So, most likely it was never implemented because it was never part of the scope. It was never proposed in time to be considered.
In another heated discussion about final defender methods on the subject, Brian said again:
And you have gotten exactly what you wished for. That's exactly what
this feature adds -- multiple inheritance of behavior. Of course we
understand that people will use them as traits. And we've worked hard
to ensure that the the model of inheritance they offer is simple and
clean enough that people can get good results doing so in a broad
variety of situations. We have, at the same time, chosen not to push
them beyond the boundary of what works simply and cleanly, and that
leads to "aw, you didn't go far enough" reactions in some case. But
really, most of this thread seems to be grumbling that the glass is
merely 98% full. I'll take that 98% and get on with it!
So this reinforces my theory that it simply was not part of the scope or part of their design. What they did was to provide enough functionality to deal with the issues of API evolution.
It will be hard to find and identify "THE" answer, for the resons mentioned in the comments from #EJP : There are roughly 2 (+/- 2) people in the world who can give the definite answer at all. And in doubt, the answer might just be something like "Supporting final default methods did not seem to be worth the effort of restructuring the internal call resolution mechanisms". This is speculation, of course, but it is at least backed by subtle evidences, like this Statement (by one of the two persons) in the OpenJDK mailing list:
"I suppose if "final default" methods were allowed, they might need rewriting from internal invokespecial to user-visible invokeinterface."
and trivial facts like that a method is simply not considered to be a (really) final method when it is a default method, as currently implemented in the Method::is_final_method method in the OpenJDK.

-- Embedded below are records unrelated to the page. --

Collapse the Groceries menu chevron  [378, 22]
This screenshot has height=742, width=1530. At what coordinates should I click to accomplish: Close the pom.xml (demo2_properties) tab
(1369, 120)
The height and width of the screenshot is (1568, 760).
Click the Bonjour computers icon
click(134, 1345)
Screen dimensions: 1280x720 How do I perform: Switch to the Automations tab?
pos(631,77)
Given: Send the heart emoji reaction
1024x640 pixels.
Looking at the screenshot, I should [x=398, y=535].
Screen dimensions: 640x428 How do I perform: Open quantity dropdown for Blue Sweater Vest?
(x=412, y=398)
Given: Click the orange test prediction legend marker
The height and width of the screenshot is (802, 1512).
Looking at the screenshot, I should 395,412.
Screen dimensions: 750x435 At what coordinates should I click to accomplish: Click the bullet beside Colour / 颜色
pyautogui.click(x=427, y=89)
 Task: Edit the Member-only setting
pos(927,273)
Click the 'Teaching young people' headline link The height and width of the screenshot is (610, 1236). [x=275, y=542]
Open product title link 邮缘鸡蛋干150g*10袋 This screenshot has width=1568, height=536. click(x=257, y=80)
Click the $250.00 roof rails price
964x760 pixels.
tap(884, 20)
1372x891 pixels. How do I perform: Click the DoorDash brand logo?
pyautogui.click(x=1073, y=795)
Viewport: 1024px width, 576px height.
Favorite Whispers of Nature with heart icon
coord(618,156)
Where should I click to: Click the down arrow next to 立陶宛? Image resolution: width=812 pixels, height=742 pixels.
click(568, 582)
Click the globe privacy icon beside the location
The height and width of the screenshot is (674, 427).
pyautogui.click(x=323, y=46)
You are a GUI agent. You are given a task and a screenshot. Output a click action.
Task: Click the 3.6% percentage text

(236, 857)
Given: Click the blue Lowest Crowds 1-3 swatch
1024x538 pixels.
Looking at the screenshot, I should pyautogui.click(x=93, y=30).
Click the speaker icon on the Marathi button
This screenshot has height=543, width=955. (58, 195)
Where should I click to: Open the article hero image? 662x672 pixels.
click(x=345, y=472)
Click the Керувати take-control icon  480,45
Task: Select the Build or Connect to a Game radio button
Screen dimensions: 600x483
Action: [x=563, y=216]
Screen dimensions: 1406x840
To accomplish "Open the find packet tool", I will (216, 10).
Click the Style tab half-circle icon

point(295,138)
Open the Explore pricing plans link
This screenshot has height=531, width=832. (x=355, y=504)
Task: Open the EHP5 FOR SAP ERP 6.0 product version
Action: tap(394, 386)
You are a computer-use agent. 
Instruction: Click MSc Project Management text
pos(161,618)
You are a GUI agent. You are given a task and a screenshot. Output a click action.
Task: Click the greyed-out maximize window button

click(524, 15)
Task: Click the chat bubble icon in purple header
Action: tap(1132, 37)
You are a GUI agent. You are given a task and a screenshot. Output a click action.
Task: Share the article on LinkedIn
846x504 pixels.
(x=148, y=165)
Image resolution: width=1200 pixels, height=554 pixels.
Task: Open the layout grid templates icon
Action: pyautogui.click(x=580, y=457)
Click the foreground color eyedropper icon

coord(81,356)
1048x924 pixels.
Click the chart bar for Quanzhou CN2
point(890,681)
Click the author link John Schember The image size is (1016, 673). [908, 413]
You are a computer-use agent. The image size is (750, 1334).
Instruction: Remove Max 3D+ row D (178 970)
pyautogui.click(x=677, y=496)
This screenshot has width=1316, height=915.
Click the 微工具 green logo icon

Further really "authorative" information is indeed hard to find, even with excessive websearches and by reading commit logs. I thought that it might be related to potential ambiguities during the resolution of interface method calls with the invokeinterface instruction and and class method calls, corresponding to the invokevirtual instruction: For the invokevirtual instruction, there may be a simple vtable lookup, because the method must either be inherited from a superclass, or implemented by the class directly. In contrast to that, an invokeinterface call must examine the respective call site to find out which interface this call actually refers to (this is explained in more detail in the InterfaceCalls page of the HotSpot Wiki). However, final methods do either not get inserted into the vtable at all, or replace existing entries in the vtable (see klassVtable.cpp. Line 333), and similarly, default methods are replacing existing entries in the vtable (see klassVtable.cpp, Line 202). So the actual reason (and thus, the answer) must be hidden deeper inside the (rather complex) method call resolution mechanisms, but maybe these references will nevertheless be considered as being helpful, be it only for others that manage to derive the actual answer from that.
I wouldn't think it is neccessary to specify final on a convienience interface method, I can agree though that it may be helpful, but seemingly the costs have outweight the benefits.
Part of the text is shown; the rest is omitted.